--- Directions for this task ---
A word-for-word repetition of all the entries is needed.

START Information

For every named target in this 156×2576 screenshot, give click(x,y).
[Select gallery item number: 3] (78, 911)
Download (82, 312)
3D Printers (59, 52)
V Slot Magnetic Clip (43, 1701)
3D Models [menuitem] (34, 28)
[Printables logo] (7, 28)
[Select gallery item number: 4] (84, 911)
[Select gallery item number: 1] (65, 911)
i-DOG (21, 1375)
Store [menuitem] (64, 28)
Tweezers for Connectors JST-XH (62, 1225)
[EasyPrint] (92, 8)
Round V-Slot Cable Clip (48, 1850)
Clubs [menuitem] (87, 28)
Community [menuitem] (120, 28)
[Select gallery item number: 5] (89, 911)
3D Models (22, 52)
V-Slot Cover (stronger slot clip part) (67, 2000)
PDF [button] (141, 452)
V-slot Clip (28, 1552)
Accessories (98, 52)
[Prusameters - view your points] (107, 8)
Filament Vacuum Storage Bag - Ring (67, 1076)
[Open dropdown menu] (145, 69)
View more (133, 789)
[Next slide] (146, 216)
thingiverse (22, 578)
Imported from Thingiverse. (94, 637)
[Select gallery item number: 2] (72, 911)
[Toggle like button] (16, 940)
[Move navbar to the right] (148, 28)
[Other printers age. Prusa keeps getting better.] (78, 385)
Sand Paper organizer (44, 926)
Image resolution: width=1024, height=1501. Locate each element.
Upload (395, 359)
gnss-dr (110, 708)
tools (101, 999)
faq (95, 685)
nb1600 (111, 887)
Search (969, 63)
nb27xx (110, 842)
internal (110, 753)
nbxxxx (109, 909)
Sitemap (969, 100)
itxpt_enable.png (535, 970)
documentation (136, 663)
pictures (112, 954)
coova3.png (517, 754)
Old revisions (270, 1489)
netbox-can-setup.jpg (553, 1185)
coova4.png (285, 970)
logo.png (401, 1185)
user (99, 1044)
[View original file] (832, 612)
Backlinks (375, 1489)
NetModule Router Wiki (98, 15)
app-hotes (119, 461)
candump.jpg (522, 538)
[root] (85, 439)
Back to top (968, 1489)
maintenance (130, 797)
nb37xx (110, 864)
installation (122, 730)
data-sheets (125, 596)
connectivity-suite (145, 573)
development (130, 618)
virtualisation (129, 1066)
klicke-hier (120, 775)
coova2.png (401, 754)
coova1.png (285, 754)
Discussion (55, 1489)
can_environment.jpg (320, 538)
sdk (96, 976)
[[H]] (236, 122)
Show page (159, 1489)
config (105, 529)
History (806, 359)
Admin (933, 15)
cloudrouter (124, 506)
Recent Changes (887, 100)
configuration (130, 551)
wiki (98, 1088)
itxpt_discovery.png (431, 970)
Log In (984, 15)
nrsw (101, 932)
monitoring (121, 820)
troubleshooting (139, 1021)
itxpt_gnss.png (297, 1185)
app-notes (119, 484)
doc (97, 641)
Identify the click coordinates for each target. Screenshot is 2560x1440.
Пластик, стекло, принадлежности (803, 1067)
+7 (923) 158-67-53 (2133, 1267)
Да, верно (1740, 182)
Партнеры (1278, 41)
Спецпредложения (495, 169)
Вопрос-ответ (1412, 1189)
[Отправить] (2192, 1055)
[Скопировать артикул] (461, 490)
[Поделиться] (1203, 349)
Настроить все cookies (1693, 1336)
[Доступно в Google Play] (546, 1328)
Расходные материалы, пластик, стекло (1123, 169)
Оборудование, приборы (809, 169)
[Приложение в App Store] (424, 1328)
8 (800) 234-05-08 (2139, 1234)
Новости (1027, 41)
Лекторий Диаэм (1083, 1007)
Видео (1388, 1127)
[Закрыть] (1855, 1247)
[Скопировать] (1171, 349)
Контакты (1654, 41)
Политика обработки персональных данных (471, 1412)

END Information

--- Expected output ---
For every named target in this 156×2576 screenshot, give click(x,y).
[Select gallery item number: 3] (78, 911)
Download (82, 312)
3D Printers (59, 52)
V Slot Magnetic Clip (43, 1701)
3D Models [menuitem] (34, 28)
[Printables logo] (7, 28)
[Select gallery item number: 4] (84, 911)
[Select gallery item number: 1] (65, 911)
i-DOG (21, 1375)
Store [menuitem] (64, 28)
Tweezers for Connectors JST-XH (62, 1225)
[EasyPrint] (92, 8)
Round V-Slot Cable Clip (48, 1850)
Clubs [menuitem] (87, 28)
Community [menuitem] (120, 28)
[Select gallery item number: 5] (89, 911)
3D Models (22, 52)
V-Slot Cover (stronger slot clip part) (67, 2000)
PDF [button] (141, 452)
V-slot Clip (28, 1552)
Accessories (98, 52)
[Prusameters - view your points] (107, 8)
Filament Vacuum Storage Bag - Ring (67, 1076)
[Open dropdown menu] (145, 69)
View more (133, 789)
[Next slide] (146, 216)
thingiverse (22, 578)
Imported from Thingiverse. (94, 637)
[Select gallery item number: 2] (72, 911)
[Toggle like button] (16, 940)
[Move navbar to the right] (148, 28)
[Other printers age. Prusa keeps getting better.] (78, 385)
Sand Paper organizer (44, 926)
Image resolution: width=1024, height=1501. Locate each element.
Upload (395, 359)
gnss-dr (110, 708)
tools (101, 999)
faq (95, 685)
nb1600 (111, 887)
Search (969, 63)
nb27xx (110, 842)
internal (110, 753)
nbxxxx (109, 909)
Sitemap (969, 100)
itxpt_enable.png (535, 970)
documentation (136, 663)
pictures (112, 954)
coova3.png (517, 754)
Old revisions (270, 1489)
netbox-can-setup.jpg (553, 1185)
coova4.png (285, 970)
logo.png (401, 1185)
user (99, 1044)
[View original file] (832, 612)
Backlinks (375, 1489)
NetModule Router Wiki (98, 15)
app-hotes (119, 461)
candump.jpg (522, 538)
[root] (85, 439)
Back to top (968, 1489)
maintenance (130, 797)
nb37xx (110, 864)
installation (122, 730)
data-sheets (125, 596)
connectivity-suite (145, 573)
development (130, 618)
virtualisation (129, 1066)
klicke-hier (120, 775)
coova2.png (401, 754)
coova1.png (285, 754)
Discussion (55, 1489)
can_environment.jpg (320, 538)
sdk (96, 976)
[[H]] (236, 122)
Show page (159, 1489)
config (105, 529)
History (806, 359)
Admin (933, 15)
cloudrouter (124, 506)
Recent Changes (887, 100)
configuration (130, 551)
wiki (98, 1088)
itxpt_discovery.png (431, 970)
Log In (984, 15)
nrsw (101, 932)
monitoring (121, 820)
troubleshooting (139, 1021)
itxpt_gnss.png (297, 1185)
app-notes (119, 484)
doc (97, 641)
Identify the click coordinates for each target. Screenshot is 2560x1440.
Пластик, стекло, принадлежности (803, 1067)
+7 (923) 158-67-53 (2133, 1267)
Да, верно (1740, 182)
Партнеры (1278, 41)
Спецпредложения (495, 169)
Вопрос-ответ (1412, 1189)
[Отправить] (2192, 1055)
[Скопировать артикул] (461, 490)
[Поделиться] (1203, 349)
Настроить все cookies (1693, 1336)
[Доступно в Google Play] (546, 1328)
Расходные материалы, пластик, стекло (1123, 169)
Оборудование, приборы (809, 169)
[Приложение в App Store] (424, 1328)
8 (800) 234-05-08 (2139, 1234)
Новости (1027, 41)
Лекторий Диаэм (1083, 1007)
Видео (1388, 1127)
[Закрыть] (1855, 1247)
[Скопировать] (1171, 349)
Контакты (1654, 41)
Политика обработки персональных данных (471, 1412)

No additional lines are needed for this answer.